Die Grenzen von Mercedes
Daraus wurde nichts. Erst seit dem 1. Juni 2022 erfüllt der F1-Bolide alle Voraussetzungen, um auf die Strasse zu dürfen. «Der One hat uns an unsere Grenzen gebracht», resümiert AMG-Chef Philipp Schiemer: «Dieses Projekt war Fluch und Segen zugleich.» Man habe schlicht den Aufwand unterschätzt, um den Antriebsstrang eines Formel-1-Rennwagens alltagstauglich zu machen.

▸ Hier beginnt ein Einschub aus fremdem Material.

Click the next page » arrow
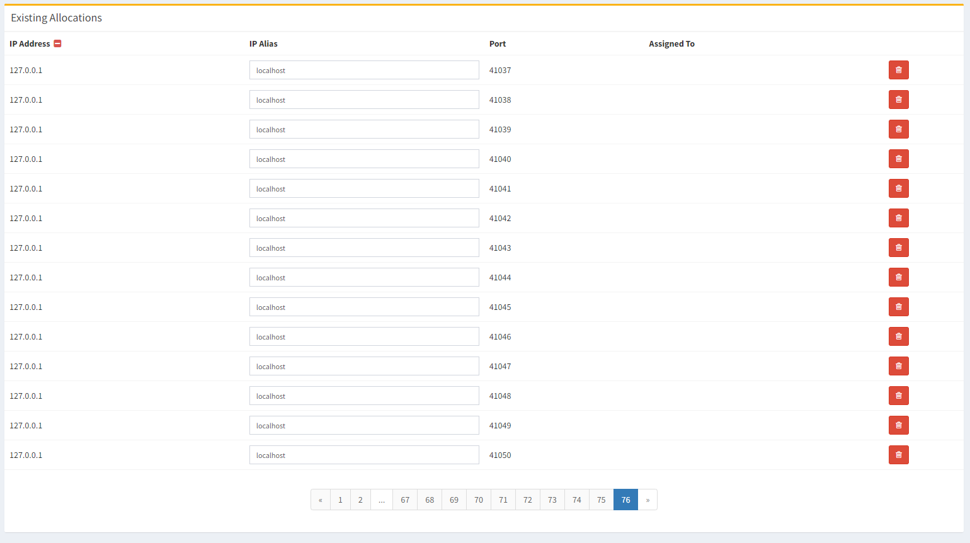 [x=648, y=500]
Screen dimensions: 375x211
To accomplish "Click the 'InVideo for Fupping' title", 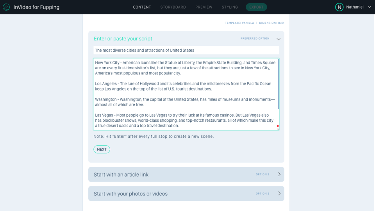I will tap(36, 7).
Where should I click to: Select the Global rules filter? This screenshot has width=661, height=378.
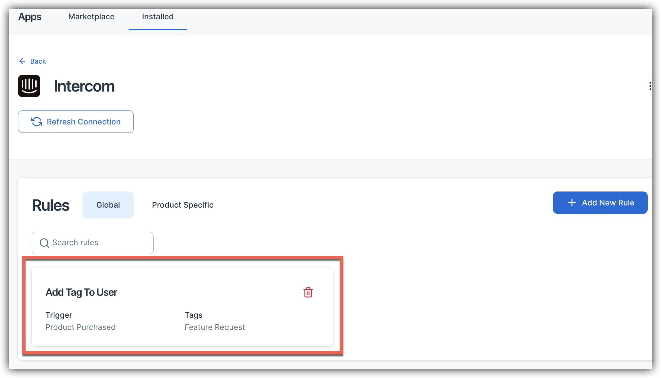click(x=108, y=205)
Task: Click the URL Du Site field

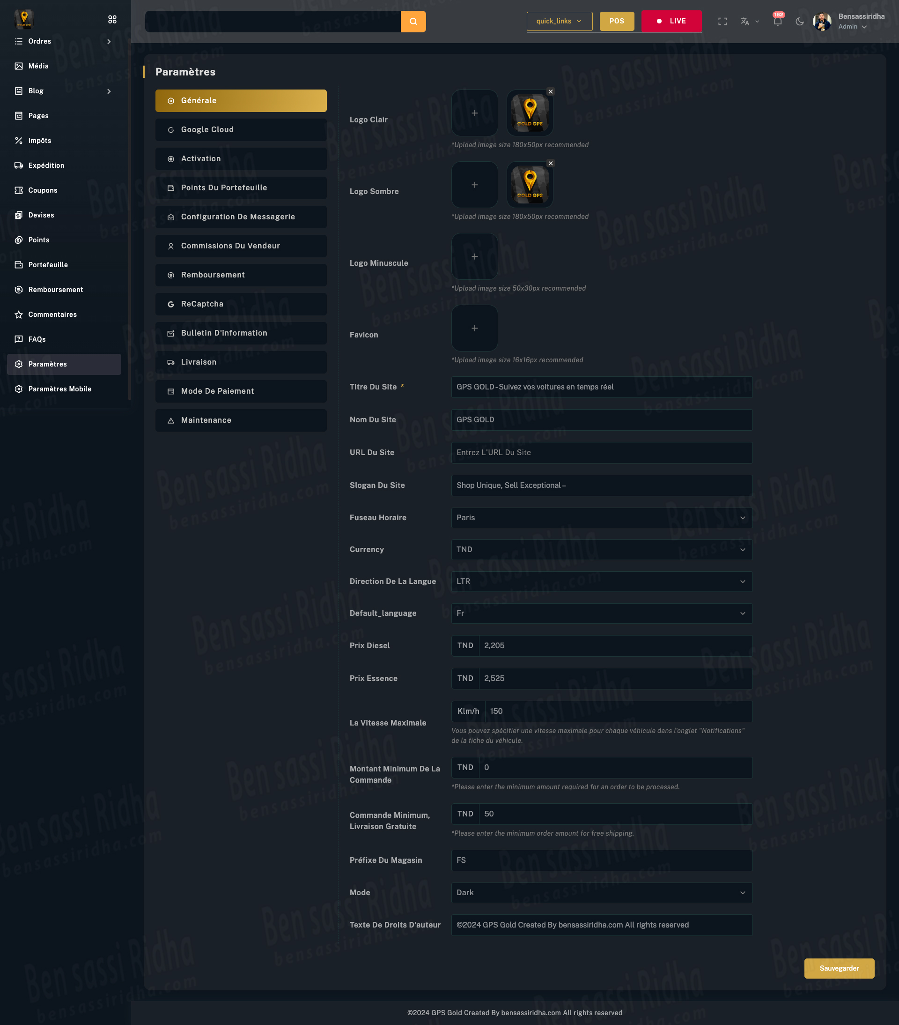Action: (x=601, y=452)
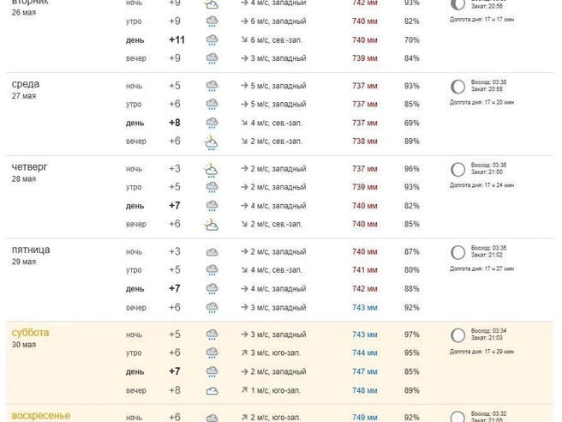The height and width of the screenshot is (422, 562).
Task: Click Долгота дня 17 ч 24 мин text
Action: pos(481,185)
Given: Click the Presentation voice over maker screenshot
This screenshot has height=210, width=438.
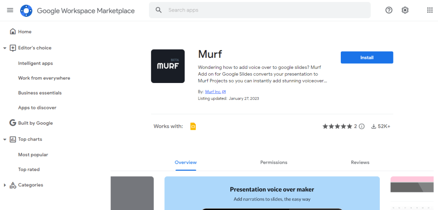Looking at the screenshot, I should (x=272, y=193).

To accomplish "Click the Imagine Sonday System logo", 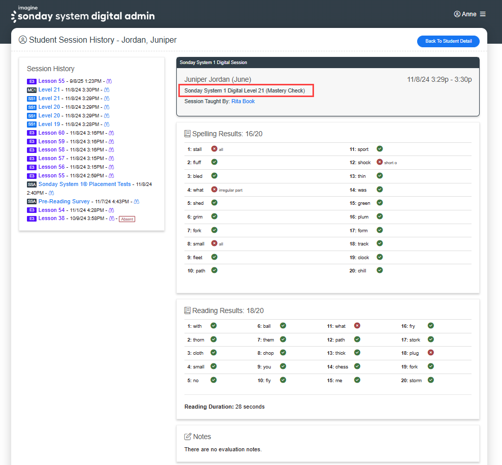I will pyautogui.click(x=83, y=14).
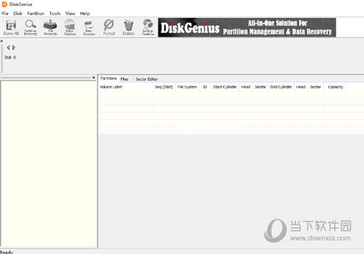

Dabei geht es um eher einfache Dinge wie die Handlichkeit bei niedrigem Tempo, um auch einparkieren zu können. Ausserdem musste der Motor auf handelsübliches Benzin umgewöhnt werden, denn Rennsprit gibts nicht an jeder Tankstelle. Und während bei einem Rennwagen die geltenden Abgasvorschriften schlicht ignoriert werden können, müssen die geltenden Grenzwerte für ein Strassenauto eingehalten werden. Entsprechend aufwendig ist die Abgasbehandlung mit vier vorgeheizte Metall-Katalysatoren, zwei Keramik-Katalysatoren und zwei Ottopartikelfilter. Und dann kommt da noch ein ganz anderer Punkt hinzu: Dieser F1-Antrieb muss plötzlich mehrere Tausend Kilometer laufen, ohne dass er jede Sekunde von unzähligen Ingenieuren vor Ort und im Hauptquartier überwacht wird. Beim AMG One muss deren Arbeit eine einzige ausgeklügelte Software übernehmen.
Teurer Service
Trotzdem braucht der hochkomplexe Antrieb aus V6-Benziner und vier Elektromotoren eine besondere Wartung. Wie «Auto Motor und Sport» schreibt, ist alle 50'000 Kilometer ein besonderer Motoren-Service nötig, bei dem die kritischen Komponenten überprüft und nötigenfalls ersetzt werden. Dieser Service kann umgerechnet bis zu 850'000 Franken kosten, wie AMG bestätigt. Das soll aber das Worst-Case-Szenario sein, wenn der ganze Antrieb komplett revidiert werden muss.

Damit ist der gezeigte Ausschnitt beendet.